En República Dominicana los casos de narcotráfico parecen calcados unos de otros. Un capo asciende, se convierte en empresario de la noche o filántropo del barrio, teje relaciones con políticos, militares y funcionarios, hasta que la presión internacional obliga a su captura. Y ahí ocurre lo mismo: Estados Unidos negocia, el capo coopera, cumple una condena reducida y al final regresa al país a disfrutar de su fortuna, mientras aquí no pasa nada.
Lo vimos con Quirino Ernesto Paulino Castillo, que en 2005 encendió las alarmas al revelar una lista de políticos beneficiados por su dinero. Se esperaba un terremoto judicial, pero nunca llegó. Pasó lo mismo con Figueroa Agosto, cuyos tentáculos en la política y la Policía quedaron en el aire tras su extradición. Hoy lo vemos con César el Abusador, que admitió haber sobornado a militares y funcionarios dominicanos desde 1997 hasta 2019 para mover toneladas de cocaína hacia Puerto Rico, EE.UU. y Europa.
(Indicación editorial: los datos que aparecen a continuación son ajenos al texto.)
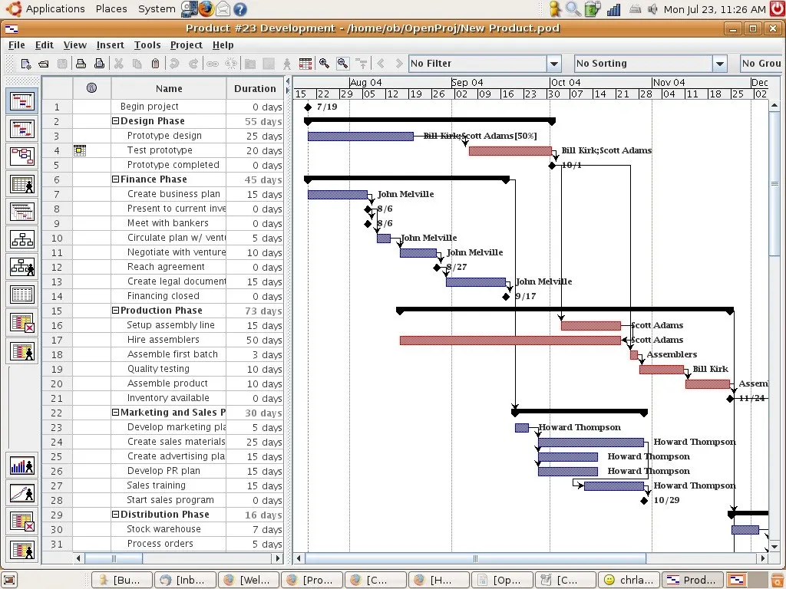The height and width of the screenshot is (589, 786).
Task: Open the Project menu
Action: pyautogui.click(x=185, y=45)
La pregunta es inevitable: ¿por qué nunca pasa nada aquí?
Estados Unidos sí utiliza la información, pero no para limpiar nuestra casa, sino para proteger la suya. Prefiere quitar visas, sancionar discretamente o guardar los expedientes como herramientas de presión política. Procesar a los socios dominicanos significaría desatar un choque diplomático que ni Washington ni Santo Domingo parecen dispuestos a asumir.
Mientras tanto, el mensaje al sistema político y económico es perverso: hacer negocios con narcos sigue siendo rentable y casi nunca tiene consecuencias locales. La amenaza real es perder la visa americana, no la libertad.
Pero la historia enseña que siempre hay una primera vez. Y quizá lo más sensato para quienes jugaron a socios en la sombra es poner sus barbas en remojo. Porque aunque en República Dominicana el polvo del narcotráfico siempre se barre debajo de la alfombra, tarde o temprano las alfombras también se sacuden.